Why are U.S. health care costs so high relative to the rest of the world? Perhaps because American doctors make so much more than their international peers and because of the way they are paid--by the procedure. I'm not sure the right answer is to put doctors on a salary. If the services American doctors provide are superior or more specialized, it may be worth the money. Arnold Kling blames a different issue for soaring healthcare costs, arguing that what we have in the U.S. is more health care insulation than insurance.

Baseball Prospectus posted an interview with Dr. Alan Nathan, physics professor and also chairman of the Science and Baseball committee of SABR. In response to a question about counterintuitive baseball truths as related to physics, he offered three, the last running counter to a baseball axiom:

One example is that the grip the batter has on the bat does not play a role in the ball-bat collision. That is, a batter could just as well let go of the bat an instant before contact, and it would not make a bit of difference to what happens to the ball. Most people tend to be very skeptical of this conclusion, since they believe a batter "muscles" the ball when it is in contact with the bat. But, that is not what happens, as shown not only "theoretically" but also experimentally.

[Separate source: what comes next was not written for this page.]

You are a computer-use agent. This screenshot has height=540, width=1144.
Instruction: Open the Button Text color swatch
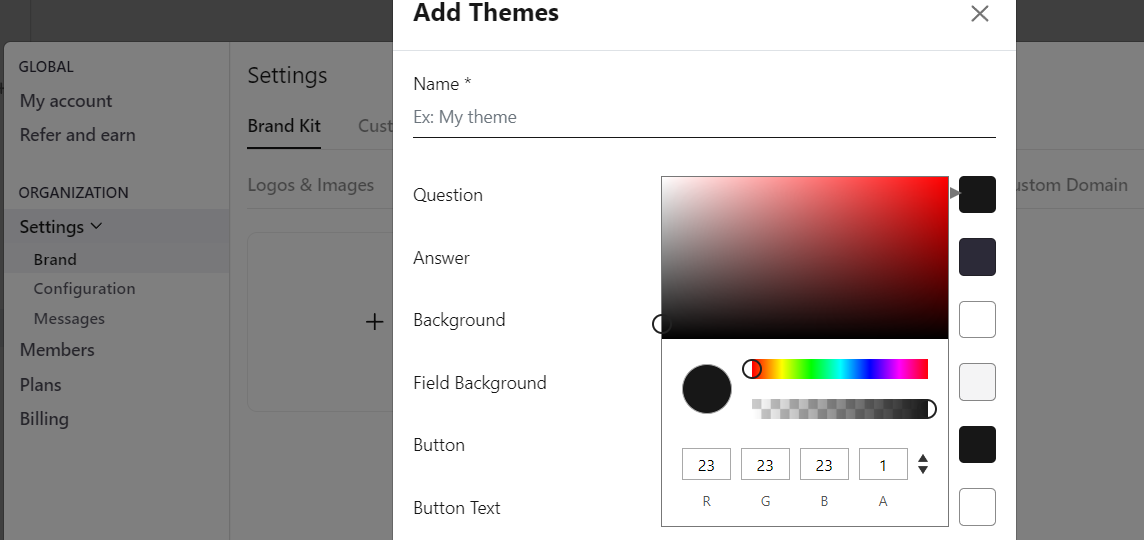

Another example has to do with the ability of the batter to track the incoming pitch. In fact, it is really impossible to do so. So, just like my previous example, the batter could just as well close his eyes when the ball is halfway to home plate and it won’t affect the outcome of the swing.

A final example: Can a batter get to first base quicker by running through the base or in a head-first slide? Most people believe the former. I believe the latter. The essential physics is that by sliding with outstretched arms, the batter reaches the bag before his center of gravity reaches it, whereas those two times more or less coincide when running through the bag.